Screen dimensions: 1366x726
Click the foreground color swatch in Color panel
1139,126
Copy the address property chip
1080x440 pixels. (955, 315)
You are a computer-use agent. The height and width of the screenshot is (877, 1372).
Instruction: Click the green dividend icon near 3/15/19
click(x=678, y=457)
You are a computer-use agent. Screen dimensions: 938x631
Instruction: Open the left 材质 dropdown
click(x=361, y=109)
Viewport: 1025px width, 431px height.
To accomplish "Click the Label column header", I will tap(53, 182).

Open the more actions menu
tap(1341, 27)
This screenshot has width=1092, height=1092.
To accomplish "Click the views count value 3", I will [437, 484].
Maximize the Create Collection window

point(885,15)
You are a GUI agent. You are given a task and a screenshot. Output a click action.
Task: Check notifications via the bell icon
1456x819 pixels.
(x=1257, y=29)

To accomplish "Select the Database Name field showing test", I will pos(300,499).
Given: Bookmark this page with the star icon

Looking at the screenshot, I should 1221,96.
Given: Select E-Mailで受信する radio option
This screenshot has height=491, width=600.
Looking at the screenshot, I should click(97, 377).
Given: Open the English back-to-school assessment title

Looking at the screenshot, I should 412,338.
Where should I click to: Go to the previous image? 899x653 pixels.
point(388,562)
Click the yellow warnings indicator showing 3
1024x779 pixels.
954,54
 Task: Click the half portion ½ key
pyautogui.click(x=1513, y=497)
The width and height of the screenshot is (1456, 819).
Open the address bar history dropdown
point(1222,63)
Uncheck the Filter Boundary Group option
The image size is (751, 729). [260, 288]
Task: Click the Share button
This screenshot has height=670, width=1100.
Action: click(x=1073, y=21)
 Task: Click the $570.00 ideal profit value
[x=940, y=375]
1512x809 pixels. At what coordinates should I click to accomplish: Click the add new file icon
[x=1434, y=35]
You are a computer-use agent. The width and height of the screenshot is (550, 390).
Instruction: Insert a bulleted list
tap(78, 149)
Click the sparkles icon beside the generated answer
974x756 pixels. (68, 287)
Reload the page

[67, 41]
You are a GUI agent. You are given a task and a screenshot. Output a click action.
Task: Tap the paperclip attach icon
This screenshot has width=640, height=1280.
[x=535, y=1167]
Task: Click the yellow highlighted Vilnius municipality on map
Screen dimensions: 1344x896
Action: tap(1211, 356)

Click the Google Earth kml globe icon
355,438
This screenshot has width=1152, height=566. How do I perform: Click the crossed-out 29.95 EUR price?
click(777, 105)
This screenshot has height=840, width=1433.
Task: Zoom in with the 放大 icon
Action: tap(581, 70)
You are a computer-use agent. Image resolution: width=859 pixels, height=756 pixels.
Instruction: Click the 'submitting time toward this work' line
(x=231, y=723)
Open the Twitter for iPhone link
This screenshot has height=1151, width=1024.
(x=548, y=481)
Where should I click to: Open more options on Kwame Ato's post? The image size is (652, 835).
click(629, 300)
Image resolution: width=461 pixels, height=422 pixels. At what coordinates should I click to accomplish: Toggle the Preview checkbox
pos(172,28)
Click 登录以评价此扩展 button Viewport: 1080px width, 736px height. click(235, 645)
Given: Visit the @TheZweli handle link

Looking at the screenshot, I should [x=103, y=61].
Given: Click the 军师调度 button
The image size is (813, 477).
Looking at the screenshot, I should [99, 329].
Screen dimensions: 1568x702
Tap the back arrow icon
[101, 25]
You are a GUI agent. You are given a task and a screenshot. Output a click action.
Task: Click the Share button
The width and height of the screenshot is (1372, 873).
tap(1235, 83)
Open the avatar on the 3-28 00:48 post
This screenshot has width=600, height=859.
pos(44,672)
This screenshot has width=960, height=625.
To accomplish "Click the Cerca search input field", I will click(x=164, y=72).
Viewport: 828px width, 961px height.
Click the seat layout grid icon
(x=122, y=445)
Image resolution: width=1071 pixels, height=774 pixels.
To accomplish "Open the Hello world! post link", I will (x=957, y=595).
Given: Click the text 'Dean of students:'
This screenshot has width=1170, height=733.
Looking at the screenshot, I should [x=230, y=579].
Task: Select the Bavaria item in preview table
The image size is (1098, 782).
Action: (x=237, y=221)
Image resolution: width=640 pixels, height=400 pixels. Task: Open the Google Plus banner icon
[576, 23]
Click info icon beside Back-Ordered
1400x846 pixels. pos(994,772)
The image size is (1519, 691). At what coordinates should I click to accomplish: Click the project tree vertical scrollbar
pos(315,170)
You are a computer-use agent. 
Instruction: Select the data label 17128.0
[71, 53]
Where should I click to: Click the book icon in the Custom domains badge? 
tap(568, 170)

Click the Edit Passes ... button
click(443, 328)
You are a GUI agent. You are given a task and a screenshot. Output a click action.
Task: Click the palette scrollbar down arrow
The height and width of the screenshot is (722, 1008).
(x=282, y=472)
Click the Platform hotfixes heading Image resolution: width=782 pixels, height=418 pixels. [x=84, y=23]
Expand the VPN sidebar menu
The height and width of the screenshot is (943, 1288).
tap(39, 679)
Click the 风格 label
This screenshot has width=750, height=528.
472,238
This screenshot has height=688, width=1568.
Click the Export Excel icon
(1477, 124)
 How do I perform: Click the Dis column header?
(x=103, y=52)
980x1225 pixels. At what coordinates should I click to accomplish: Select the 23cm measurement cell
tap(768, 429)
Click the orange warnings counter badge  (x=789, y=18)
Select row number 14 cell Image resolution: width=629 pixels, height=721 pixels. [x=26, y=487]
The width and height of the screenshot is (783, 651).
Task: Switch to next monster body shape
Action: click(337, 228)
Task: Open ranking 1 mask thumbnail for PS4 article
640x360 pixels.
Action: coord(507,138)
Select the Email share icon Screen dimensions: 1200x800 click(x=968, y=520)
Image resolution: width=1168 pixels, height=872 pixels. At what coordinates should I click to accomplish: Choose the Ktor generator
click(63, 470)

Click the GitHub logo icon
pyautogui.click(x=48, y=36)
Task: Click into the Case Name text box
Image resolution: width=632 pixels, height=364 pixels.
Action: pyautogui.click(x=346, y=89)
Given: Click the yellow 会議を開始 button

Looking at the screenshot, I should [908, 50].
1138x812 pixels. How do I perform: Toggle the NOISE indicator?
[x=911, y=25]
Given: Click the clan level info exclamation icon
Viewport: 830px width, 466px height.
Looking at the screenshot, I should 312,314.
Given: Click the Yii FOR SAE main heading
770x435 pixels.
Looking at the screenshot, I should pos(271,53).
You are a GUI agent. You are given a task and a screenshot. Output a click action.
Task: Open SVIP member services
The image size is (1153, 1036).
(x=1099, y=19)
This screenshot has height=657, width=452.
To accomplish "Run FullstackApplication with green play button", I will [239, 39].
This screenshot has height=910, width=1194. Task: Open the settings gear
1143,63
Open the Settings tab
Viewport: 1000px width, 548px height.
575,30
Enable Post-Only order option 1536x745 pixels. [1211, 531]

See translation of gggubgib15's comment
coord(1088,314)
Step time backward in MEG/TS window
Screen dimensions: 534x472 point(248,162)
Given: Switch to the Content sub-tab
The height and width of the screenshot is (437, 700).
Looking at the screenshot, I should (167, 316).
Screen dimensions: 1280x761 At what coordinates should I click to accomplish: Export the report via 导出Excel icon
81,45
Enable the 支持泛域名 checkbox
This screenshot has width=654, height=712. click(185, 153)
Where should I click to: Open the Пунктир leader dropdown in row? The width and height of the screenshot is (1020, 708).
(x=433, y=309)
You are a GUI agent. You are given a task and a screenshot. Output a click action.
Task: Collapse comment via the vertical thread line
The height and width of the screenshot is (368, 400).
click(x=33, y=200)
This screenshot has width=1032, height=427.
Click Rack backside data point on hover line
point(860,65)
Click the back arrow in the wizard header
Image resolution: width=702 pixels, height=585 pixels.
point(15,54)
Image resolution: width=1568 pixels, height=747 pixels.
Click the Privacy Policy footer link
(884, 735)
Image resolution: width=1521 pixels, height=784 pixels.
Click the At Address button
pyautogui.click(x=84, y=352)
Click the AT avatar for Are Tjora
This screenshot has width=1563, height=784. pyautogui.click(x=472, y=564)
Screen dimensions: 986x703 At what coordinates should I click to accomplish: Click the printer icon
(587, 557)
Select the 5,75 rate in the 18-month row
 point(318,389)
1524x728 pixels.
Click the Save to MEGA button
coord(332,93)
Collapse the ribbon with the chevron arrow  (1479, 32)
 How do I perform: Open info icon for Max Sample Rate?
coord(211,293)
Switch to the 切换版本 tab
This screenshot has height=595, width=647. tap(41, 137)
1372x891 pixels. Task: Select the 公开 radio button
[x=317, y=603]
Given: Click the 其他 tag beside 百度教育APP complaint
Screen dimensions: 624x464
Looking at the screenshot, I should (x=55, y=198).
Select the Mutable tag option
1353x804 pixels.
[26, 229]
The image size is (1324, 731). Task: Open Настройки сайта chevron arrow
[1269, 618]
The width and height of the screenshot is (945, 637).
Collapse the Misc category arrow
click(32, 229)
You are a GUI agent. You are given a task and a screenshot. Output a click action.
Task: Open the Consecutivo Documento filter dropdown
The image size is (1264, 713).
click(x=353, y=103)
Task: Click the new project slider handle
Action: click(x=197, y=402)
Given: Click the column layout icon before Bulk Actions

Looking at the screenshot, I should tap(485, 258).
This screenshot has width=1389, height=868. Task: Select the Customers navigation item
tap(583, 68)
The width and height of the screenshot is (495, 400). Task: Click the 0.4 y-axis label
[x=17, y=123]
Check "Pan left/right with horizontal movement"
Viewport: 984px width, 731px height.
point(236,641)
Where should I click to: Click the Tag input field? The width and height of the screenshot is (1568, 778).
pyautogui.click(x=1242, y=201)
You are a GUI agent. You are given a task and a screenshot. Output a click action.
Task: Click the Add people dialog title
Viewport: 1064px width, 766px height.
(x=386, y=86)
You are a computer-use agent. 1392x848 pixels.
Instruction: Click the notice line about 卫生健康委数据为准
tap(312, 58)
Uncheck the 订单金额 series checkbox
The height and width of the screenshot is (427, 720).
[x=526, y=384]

=======

Retype, in the same exact form, the lines of the material above from the line holding "Instruction: Click the 'submitting" through the line holding "Click 登录以评价此扩展 button".

ANSWER SECTION |
Instruction: Click the 'submitting time toward this work' line
(x=231, y=723)
Open the Twitter for iPhone link
This screenshot has height=1151, width=1024.
(x=548, y=481)
Where should I click to: Open more options on Kwame Ato's post? The image size is (652, 835).
click(629, 300)
Image resolution: width=461 pixels, height=422 pixels. At what coordinates should I click to accomplish: Toggle the Preview checkbox
pos(172,28)
Click 登录以评价此扩展 button Viewport: 1080px width, 736px height. click(235, 645)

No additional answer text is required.